13 Replies Latest reply on Aug 23, 2011 4:02 PM by Lonnie Bowling

    Silverlight's Death Revisited

    Lonnie Bowling

      Here is a very good (IMO) blog post by Stephen Forte about one possible future for Silverlight:

       

      "Silverlight is Dead, Long Live XAML"

       

      http://www.stephenforte.net/Default.aspx#a8b91d036-01b1-4a3e-9391-615eb801b969

       

      As much as I wish the whole "Silverlight is dead" talk would just go away, the truth is that Microsoft is in the business of making great software and empowering user and developers alike and Silverlight is just one part of a bigger puzzle.  As this technology has matured it is slowly finding it's place, the above article has a great perspective on what the place may be.

       

      Lonnie

        • Re: Silverlight's Death Revisited
          MichaelvdV@Atos

          My 2 cents...

           

          The whole Silverlight and Windows 8 thing sometimes almost feels like a bad soap opera fuelled by tabloids.

           

          I don't know why Microsoft isn't reassuring the Silverlight developers that 'its going to be ok'. They have hold off any official communication about  this until the BUILD conference.
::::
## EXERCISE REQUIREMENTS
In the Silverlight thread, until which event has Microsoft held off any official communication? The data that follows has nothing to do with the Silverlight thread.

## GIVEN MATERIAL
::::
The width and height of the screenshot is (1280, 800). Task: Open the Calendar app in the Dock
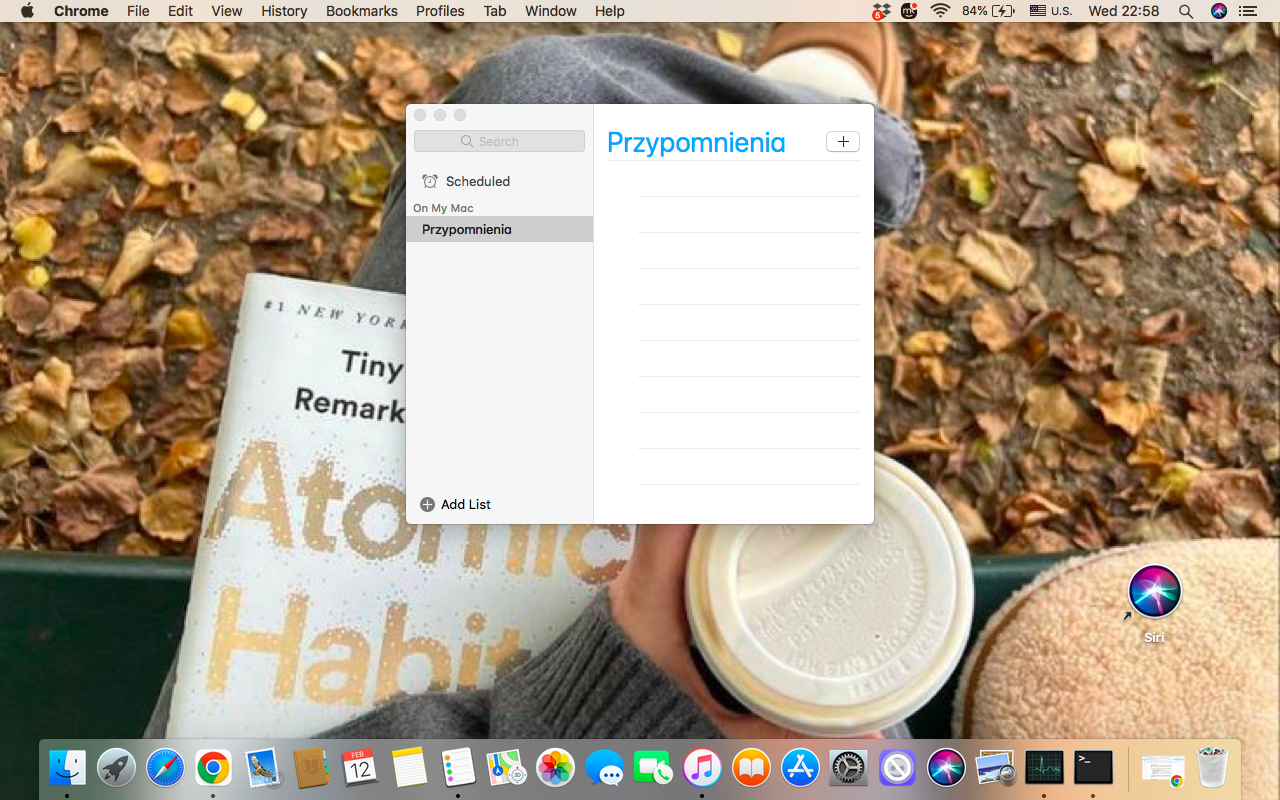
::::
## EXERCISE ANSWER
The BUILD conference.